Whereas the bodies of our war dead lie buried in hallowed plots throughout the land, and it has long been our custom to decorate their graves on Memorial Day in token of our respect for them as beloved friends and kinsmen and of our aspiration that war may be removed from the earth forever; and
Whereas it is fitting that, while remembering the sacrifices of our countrymen, we join in united prayers to Almighty God for peace on earth; and
Whereas the Congress, in a joint resolution approved May 11, 1950, provided that Memorial Day should thenceforth be set aside nationally as a day of prayer for permanent peace and requested that the President issue a proclamation calling upon the people of the United States to observe each Memorial Day in that manner:
Now, Therefore, I, Dwight D. Eisenhower, President of the United States of America, do hereby proclaim Memorial Day, Saturday, May 30, 1953, as a day of prayer for permanent peace, and I designate the hour beginning at eleven o'clock in the morning of that day, Eastern Daylight Saving Time, as a period in which all the people of the Nation, each according to his religious faith, may unite in solemn prayer.

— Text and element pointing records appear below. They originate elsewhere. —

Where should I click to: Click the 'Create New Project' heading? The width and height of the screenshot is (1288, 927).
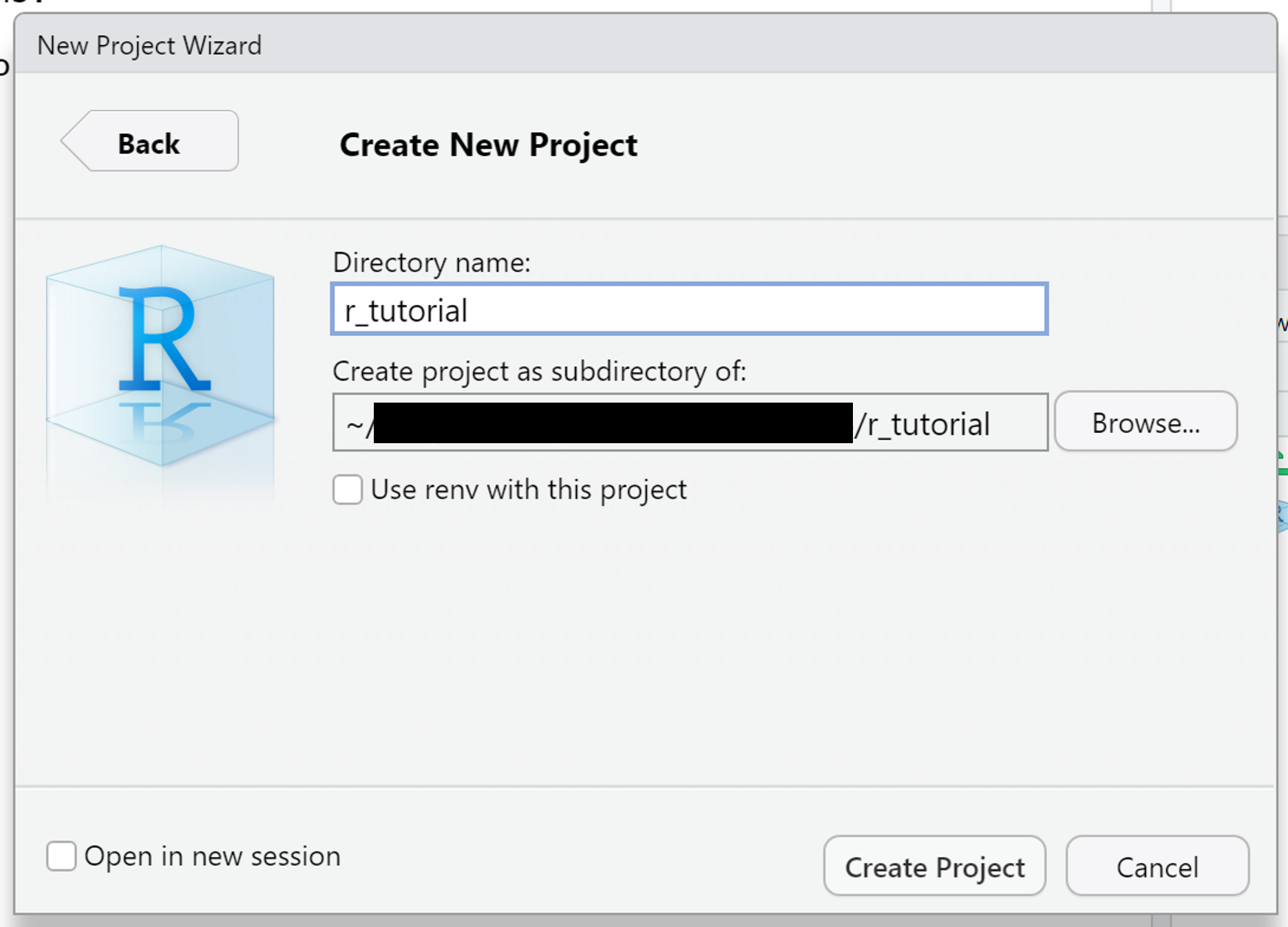(x=488, y=145)
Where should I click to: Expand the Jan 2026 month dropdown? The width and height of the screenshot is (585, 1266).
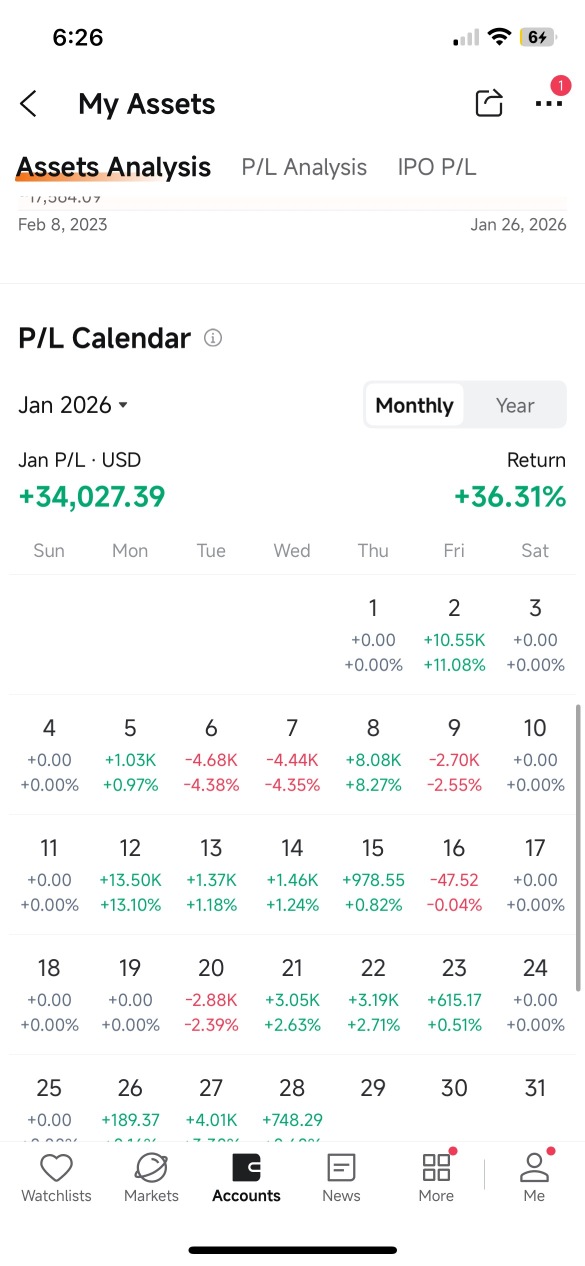point(73,405)
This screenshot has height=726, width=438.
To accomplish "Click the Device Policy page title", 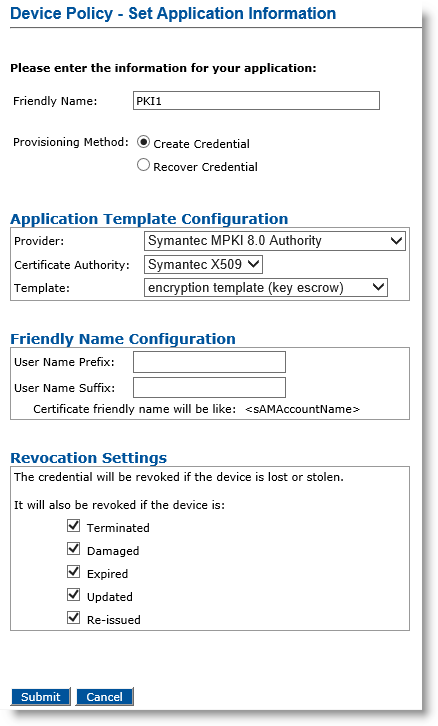I will [x=173, y=13].
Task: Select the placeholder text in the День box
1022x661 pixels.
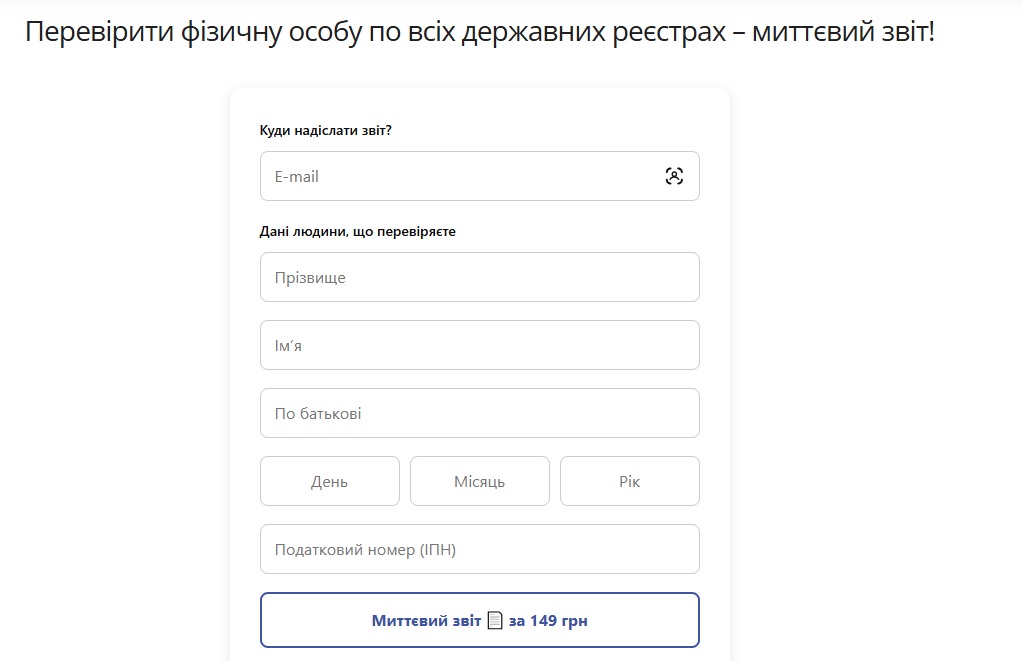Action: point(329,480)
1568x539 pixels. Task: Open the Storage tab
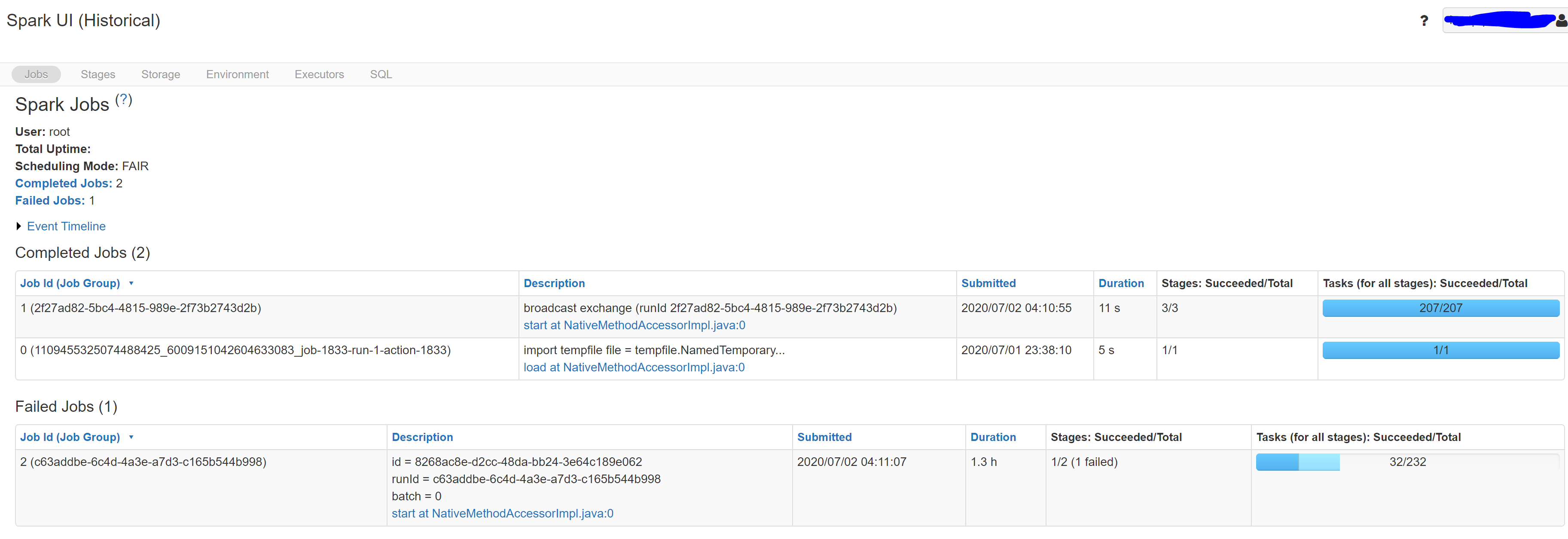pyautogui.click(x=161, y=74)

Let us make that day one of twofold dedication. Let us reverently honor those who have fallen in war, and rededicate ourselves through prayer to the cause of peace, to the end that the day may come when we shall never have another war—never another Unknown Soldier.
In Witness Whereof, I have hereunto set my hand and caused the Seal of the United States of America to be affixed.
DONE at the City of Washington this twenty-first day of May in the year of our Lord nineteen hundred and fifty-three, and of the Independence of the United States of America the one hundred and seventy-seventh.